▶ [EXERCISE INSTRUCTIONS]
Word for word, repeat the data; no picture should appear in the result.

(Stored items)
········

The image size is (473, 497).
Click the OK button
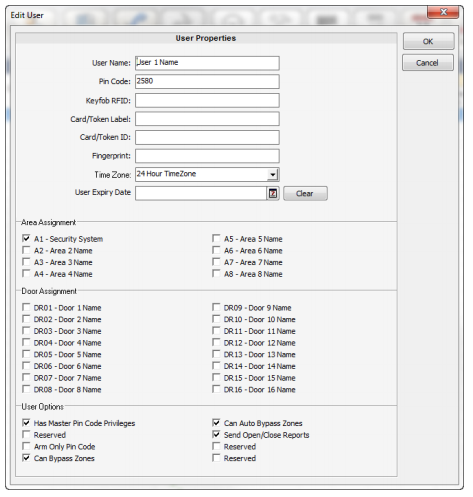tap(428, 41)
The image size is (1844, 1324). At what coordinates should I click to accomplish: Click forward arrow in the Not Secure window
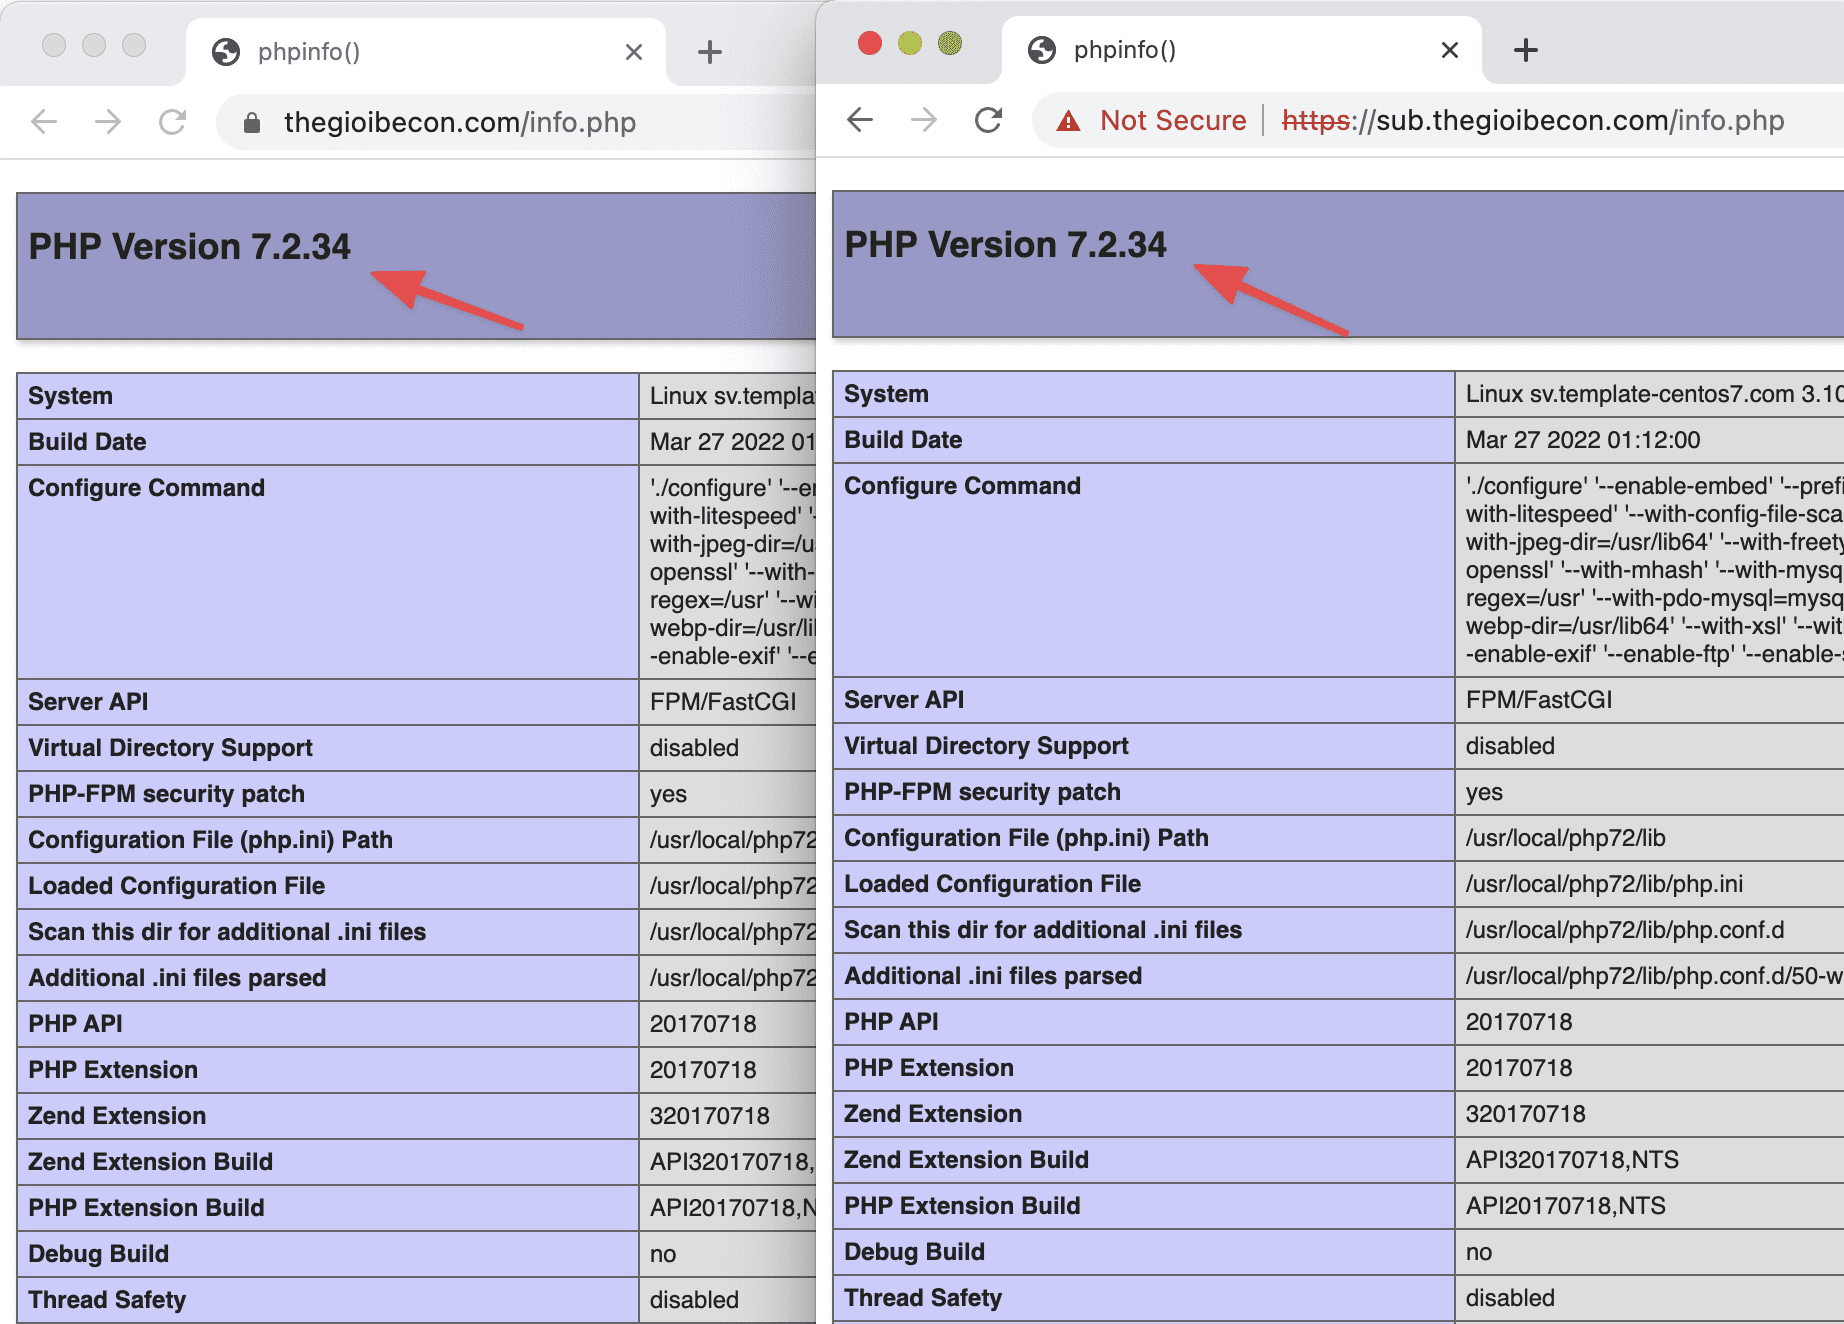924,120
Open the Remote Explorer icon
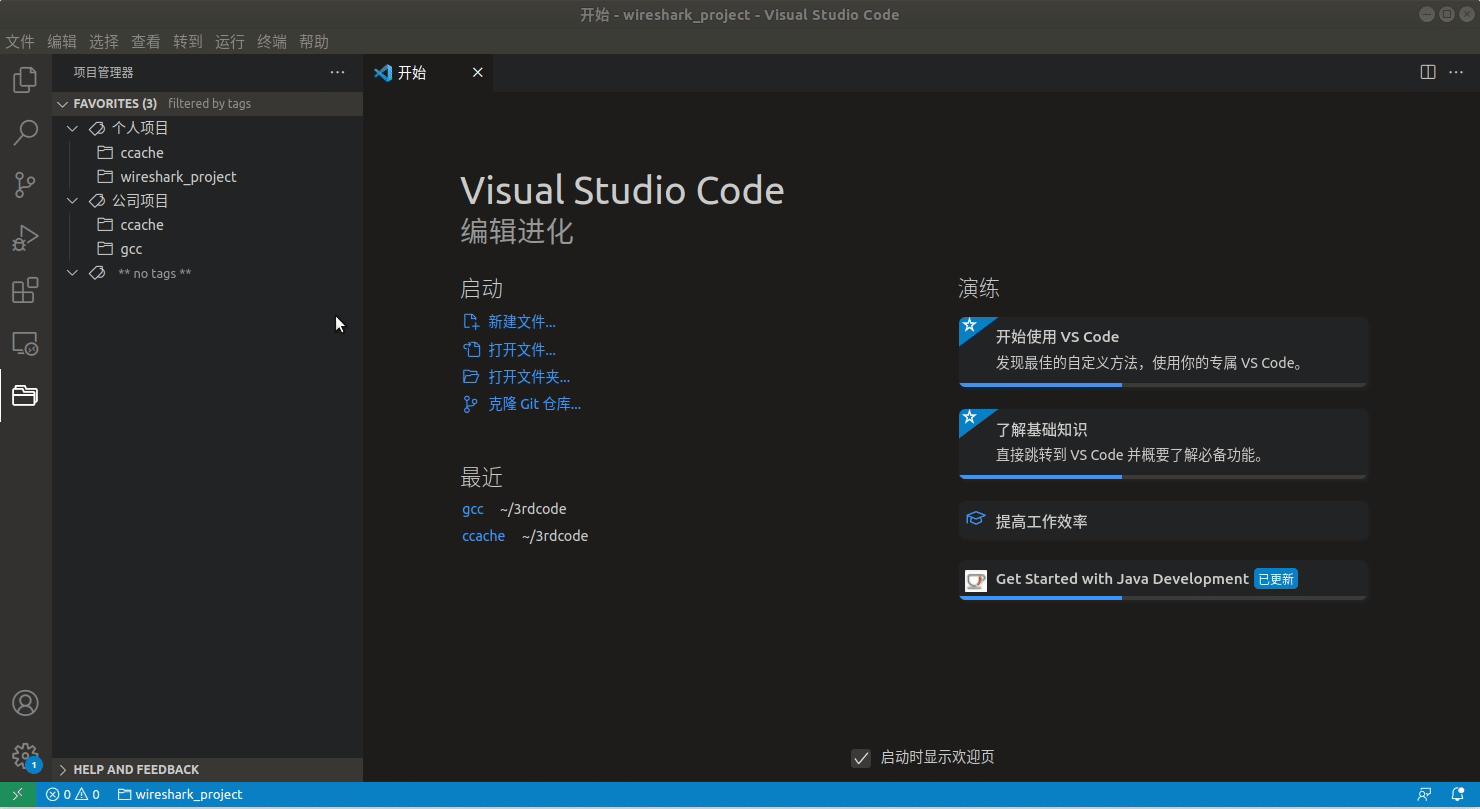 [x=25, y=344]
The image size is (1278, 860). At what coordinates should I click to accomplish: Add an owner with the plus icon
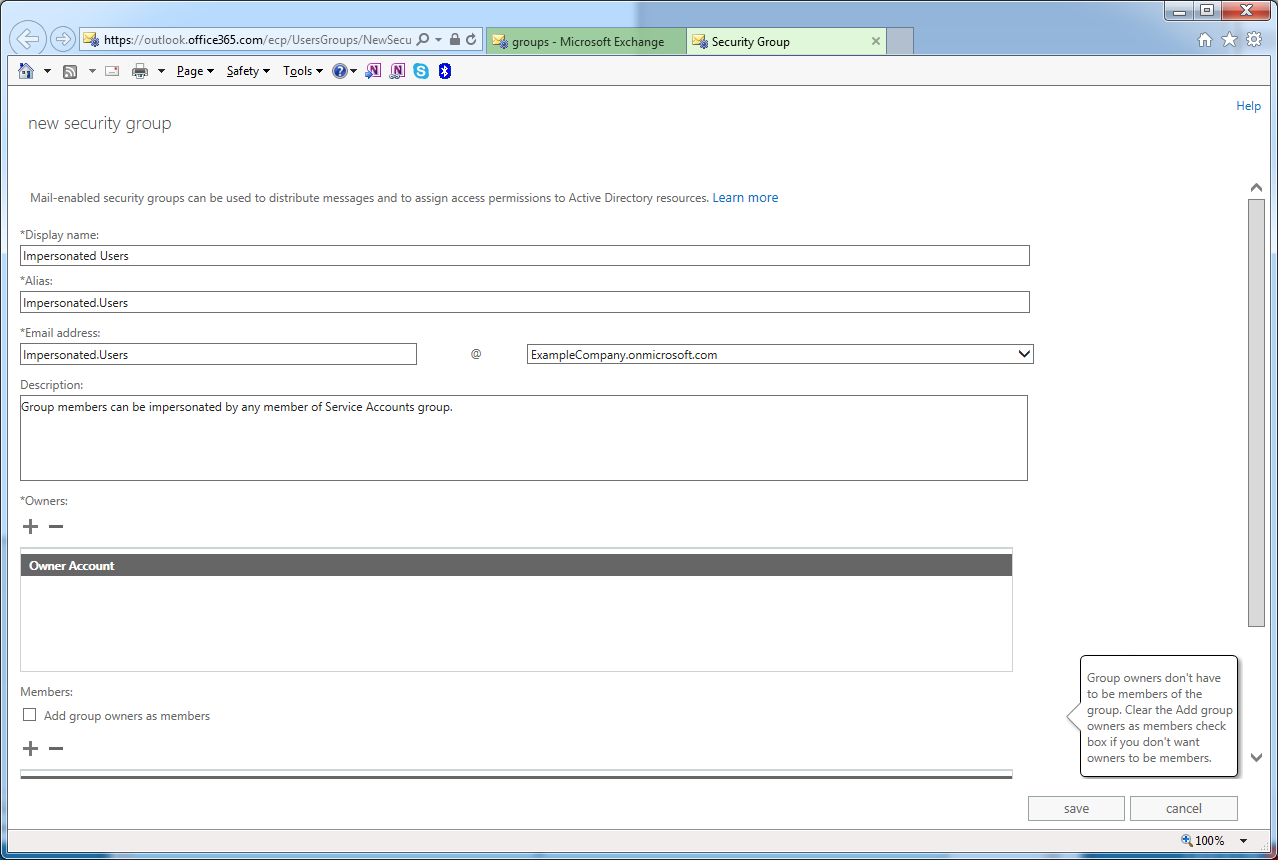point(30,527)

········

▶ [RESPONSE]
The image size is (473, 497).
Click the OK button
tap(428, 41)
The image size is (1844, 1324). At what coordinates should I click to accomplish: Click forward arrow in the Not Secure window
924,120
Open the Remote Explorer icon
 [x=25, y=344]
The image size is (1278, 860). At what coordinates should I click to accomplish: Add an owner with the plus icon
point(30,527)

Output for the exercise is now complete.